Ostatnio jakimś cudem złapałem wirusa, ktory strasznie zamula mi Windowsa. Sprawdziłem, że tworzą się dziwne pliki w folderze Windows (jakieś execi nowe i dll) oraz co jakiś czas właczają się w procesach pliki tmp o dziwnych nazwach. Dodam, że miałem nawet komunikat jak od jakiegoś sasera, czyli błąd w pliku system32/services.exe i wyłączenie komputera za 1 minutę Próbowałem pobrać aktualizacje dla Windowsa (domyślnie mam to wyłączone, ale chyba po tym włączę), jednak coś jest nie tak z formatem ActiveX. Ale to później.
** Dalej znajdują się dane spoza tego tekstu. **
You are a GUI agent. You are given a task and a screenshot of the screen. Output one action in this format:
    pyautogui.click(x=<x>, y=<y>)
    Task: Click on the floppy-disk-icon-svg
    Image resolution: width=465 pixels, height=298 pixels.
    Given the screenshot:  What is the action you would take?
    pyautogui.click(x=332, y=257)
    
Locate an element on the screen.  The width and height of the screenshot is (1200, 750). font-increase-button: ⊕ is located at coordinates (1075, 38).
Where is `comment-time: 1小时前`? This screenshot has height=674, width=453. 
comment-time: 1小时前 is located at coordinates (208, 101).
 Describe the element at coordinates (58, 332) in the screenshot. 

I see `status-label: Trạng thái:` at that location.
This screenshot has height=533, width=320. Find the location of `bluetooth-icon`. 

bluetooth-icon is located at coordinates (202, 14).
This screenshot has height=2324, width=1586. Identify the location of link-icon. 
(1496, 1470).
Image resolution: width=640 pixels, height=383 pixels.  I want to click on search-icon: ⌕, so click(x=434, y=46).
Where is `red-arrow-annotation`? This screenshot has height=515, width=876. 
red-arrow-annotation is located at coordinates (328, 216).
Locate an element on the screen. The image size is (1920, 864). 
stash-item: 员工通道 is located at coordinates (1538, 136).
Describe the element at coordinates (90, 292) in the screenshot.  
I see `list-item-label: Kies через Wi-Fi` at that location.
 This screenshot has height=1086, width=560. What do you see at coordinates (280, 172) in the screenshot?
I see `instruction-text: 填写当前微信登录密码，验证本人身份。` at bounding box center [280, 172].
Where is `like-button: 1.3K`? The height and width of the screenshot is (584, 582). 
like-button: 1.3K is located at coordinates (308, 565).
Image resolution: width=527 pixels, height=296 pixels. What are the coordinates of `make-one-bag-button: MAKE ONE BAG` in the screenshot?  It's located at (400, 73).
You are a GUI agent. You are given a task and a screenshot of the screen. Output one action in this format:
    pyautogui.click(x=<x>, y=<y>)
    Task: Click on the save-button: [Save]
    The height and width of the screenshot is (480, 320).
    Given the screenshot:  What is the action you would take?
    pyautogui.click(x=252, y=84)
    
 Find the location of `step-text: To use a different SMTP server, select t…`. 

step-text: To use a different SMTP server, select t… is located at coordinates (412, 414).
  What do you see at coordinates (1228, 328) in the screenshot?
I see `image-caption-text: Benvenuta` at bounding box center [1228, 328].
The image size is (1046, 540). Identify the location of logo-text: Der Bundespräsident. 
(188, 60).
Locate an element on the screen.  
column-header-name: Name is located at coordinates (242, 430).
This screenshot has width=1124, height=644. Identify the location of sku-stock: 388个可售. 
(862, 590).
Ostatnio powyrzucałem jakieś według mnie niepotrzebne pliki, jednak po kilku uruchomieniach problem się powtórzył i nawet nasilił (strasznie zamula mi kompa). Mój system operacyjny to XPek z SP2. Dodatkowo mam program Antyvirusowy ArcaVir, jednak on jakos dziwnie działa i kompletnie nic nie wykrywa
Programem Hijackthis usunąłem błedne wpisy, jednak ciągle się one odnawiają. Dlatego uruchomiłem program ComboFix w trybie awaryjnym i oto co uzyskałem:
Prosiłbym o zerknięcie do tego loga i naprowadzenie na rozwiązanie
Sory, że dopiero teraz, ale musiałem jeszcze powalczyć samemu, bo dostawałem w kółko ten komunikat o błędzie w services.exe i mi po minucie resetowało kompa. Skasowałem jeszcze w awaryjnym kilka plików i teraz wydaje się, że wszystko jest ok (włącza się nawet ikonka antywirusa i komp az tak nie zamula). DR Weba dopiero ściągnąłem, bo wcześniej server był offline chyba. Skanuje się teraz i wykryło jak narazie jedynie BACKDOOR.Trojan w folderze arcavira (netscan.dll), ale to raczej jest ok. W razie jakichkolwiek innych błędów dam znać.